ACTIVITY: Leaving all pictures out, output exactly and only the line containing "The image size is (391, 847)." and the lines that follow it to the end of the material below.

INFORMATION:
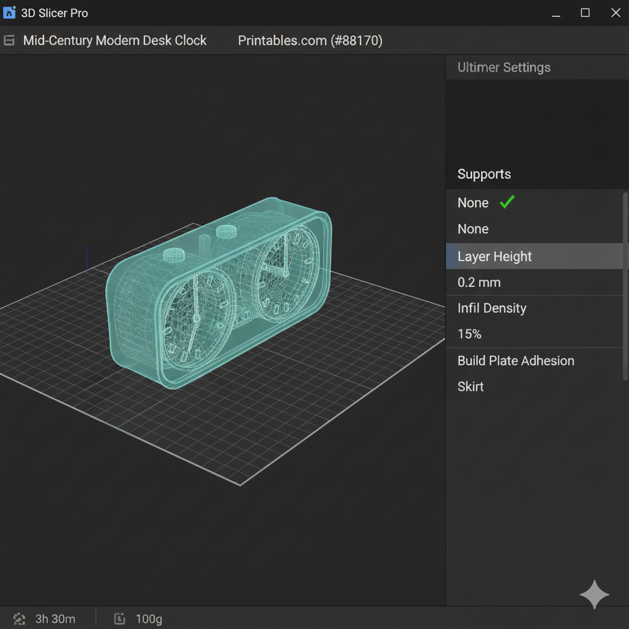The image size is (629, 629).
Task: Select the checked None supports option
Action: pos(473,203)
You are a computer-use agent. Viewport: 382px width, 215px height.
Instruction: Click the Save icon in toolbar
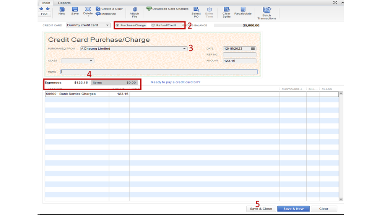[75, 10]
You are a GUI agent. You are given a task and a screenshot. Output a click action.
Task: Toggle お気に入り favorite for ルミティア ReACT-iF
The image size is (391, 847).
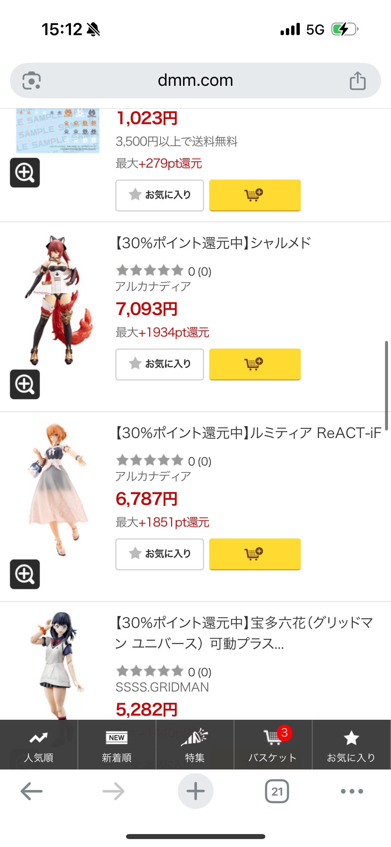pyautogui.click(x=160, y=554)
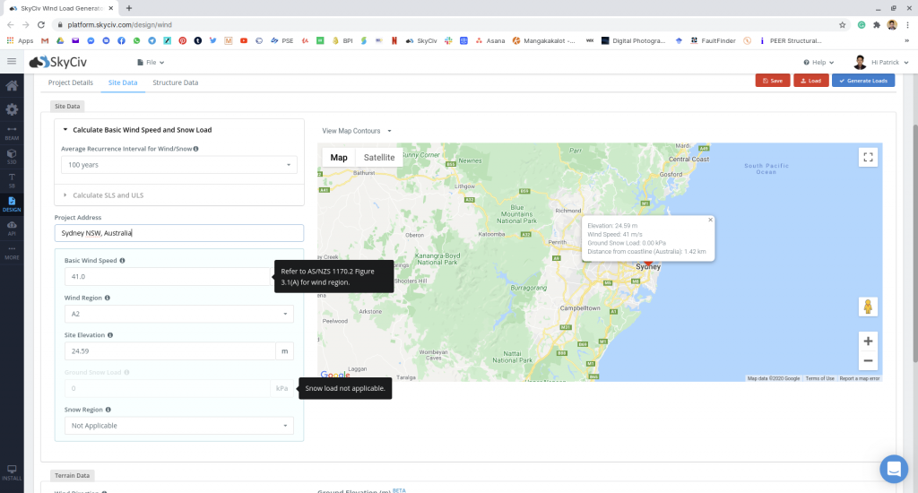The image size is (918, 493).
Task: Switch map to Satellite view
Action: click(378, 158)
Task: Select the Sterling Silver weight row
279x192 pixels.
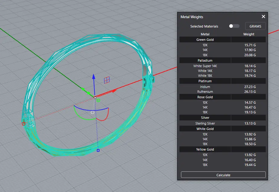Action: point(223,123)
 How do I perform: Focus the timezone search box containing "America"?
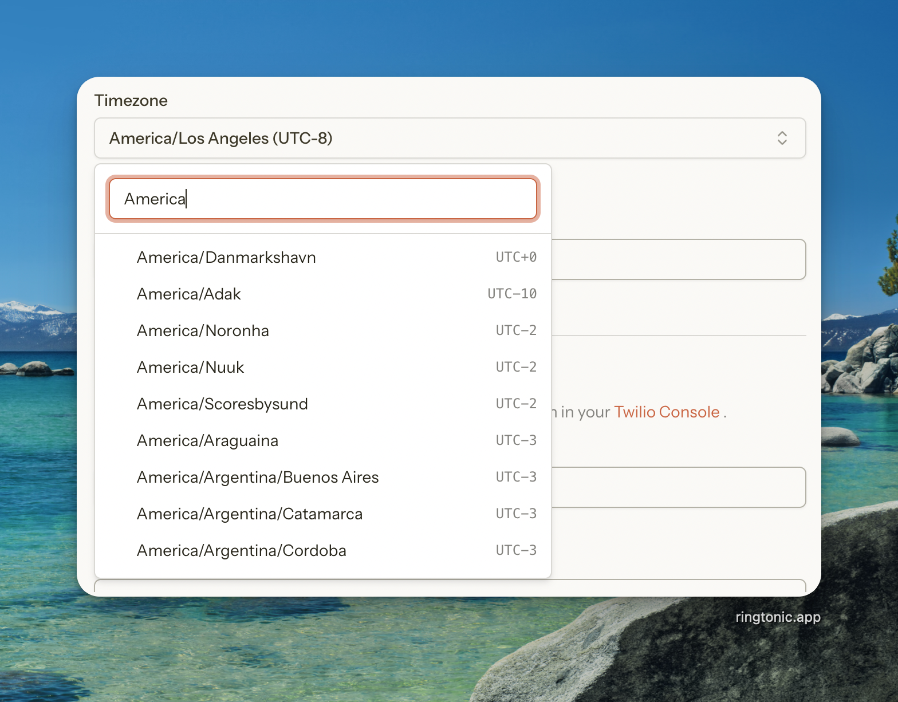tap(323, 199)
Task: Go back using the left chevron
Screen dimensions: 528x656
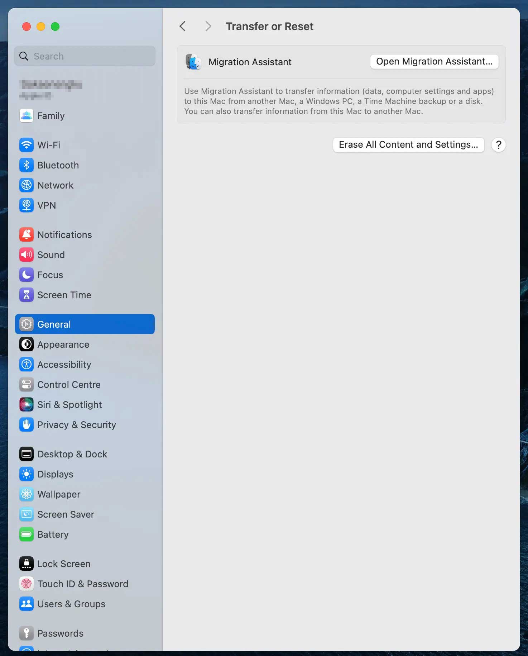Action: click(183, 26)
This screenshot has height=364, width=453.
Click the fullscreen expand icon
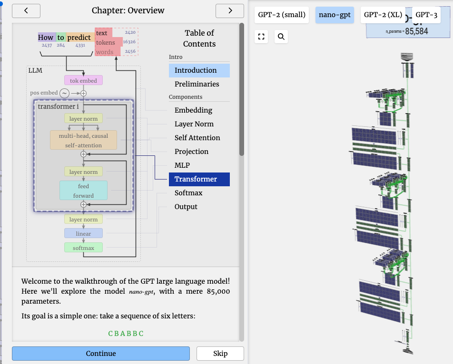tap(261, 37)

ANSWER TO THIS TASK:
The image size is (391, 847).
pyautogui.click(x=160, y=554)
The image size is (918, 493).
Task: Switch map to Satellite view
Action: click(378, 158)
Task: Select the Sterling Silver weight row
279x192 pixels.
Action: point(223,123)
 How do I perform: Focus the timezone search box containing "America"?
tap(323, 199)
Task: Go back using the left chevron
Screen dimensions: 528x656
Action: click(183, 26)
This screenshot has height=364, width=453.
Click the fullscreen expand icon
tap(261, 37)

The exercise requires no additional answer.